(Dataset entries)
* * * * *
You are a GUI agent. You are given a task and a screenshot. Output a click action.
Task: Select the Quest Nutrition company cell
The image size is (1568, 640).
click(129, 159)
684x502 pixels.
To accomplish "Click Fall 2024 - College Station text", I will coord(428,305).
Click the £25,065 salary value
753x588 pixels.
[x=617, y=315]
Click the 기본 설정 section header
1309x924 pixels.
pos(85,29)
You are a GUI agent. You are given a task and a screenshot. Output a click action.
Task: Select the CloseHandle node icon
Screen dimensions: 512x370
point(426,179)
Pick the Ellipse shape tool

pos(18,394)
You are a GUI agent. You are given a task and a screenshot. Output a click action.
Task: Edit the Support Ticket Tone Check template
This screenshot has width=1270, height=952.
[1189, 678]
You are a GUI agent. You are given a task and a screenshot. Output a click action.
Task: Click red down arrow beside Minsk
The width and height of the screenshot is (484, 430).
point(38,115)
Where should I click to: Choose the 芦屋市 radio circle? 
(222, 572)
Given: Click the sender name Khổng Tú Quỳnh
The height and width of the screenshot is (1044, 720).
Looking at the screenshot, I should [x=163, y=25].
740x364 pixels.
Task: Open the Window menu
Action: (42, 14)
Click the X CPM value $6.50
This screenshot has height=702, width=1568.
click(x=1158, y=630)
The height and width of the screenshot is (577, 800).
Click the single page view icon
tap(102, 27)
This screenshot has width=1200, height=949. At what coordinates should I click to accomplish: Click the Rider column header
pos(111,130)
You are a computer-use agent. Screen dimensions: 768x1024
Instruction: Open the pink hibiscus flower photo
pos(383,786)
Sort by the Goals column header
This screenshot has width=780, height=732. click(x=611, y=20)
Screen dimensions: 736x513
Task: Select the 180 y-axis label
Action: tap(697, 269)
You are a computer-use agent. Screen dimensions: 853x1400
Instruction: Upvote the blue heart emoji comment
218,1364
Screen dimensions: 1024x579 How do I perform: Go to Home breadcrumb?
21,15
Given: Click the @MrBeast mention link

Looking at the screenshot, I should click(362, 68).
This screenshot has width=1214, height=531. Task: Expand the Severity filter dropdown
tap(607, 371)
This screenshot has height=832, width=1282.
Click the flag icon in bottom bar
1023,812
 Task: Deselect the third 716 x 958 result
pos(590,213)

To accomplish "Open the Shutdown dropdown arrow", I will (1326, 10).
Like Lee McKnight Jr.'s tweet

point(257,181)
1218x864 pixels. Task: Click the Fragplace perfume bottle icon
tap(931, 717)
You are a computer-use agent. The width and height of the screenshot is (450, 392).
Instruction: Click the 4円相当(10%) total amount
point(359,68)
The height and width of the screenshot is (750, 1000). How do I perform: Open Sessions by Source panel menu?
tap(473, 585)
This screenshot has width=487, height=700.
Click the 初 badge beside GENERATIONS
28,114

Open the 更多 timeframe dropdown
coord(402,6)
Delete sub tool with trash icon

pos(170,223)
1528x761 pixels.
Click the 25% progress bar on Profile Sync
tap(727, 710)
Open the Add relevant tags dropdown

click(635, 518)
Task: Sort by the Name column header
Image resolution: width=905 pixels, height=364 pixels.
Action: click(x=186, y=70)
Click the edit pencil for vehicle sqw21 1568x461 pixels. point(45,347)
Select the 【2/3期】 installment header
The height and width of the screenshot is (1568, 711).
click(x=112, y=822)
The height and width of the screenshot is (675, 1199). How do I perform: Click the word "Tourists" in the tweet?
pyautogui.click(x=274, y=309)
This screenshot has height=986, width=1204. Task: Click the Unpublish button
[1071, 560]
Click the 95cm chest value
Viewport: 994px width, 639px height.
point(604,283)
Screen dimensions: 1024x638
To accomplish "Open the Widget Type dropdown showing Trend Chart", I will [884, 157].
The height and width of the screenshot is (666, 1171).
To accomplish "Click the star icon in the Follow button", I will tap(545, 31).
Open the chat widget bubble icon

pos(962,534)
* * * * *
Assignment:
Which lines hold the word "computer"? Copy each of them from the records.

Answer to this problem:
You are a computer-use agent. Screen dimensions: 768x1024
You are a computer-use agent. Screen dimensions: 853x1400
You are a computer-use agent. The width and height of the screenshot is (450, 392).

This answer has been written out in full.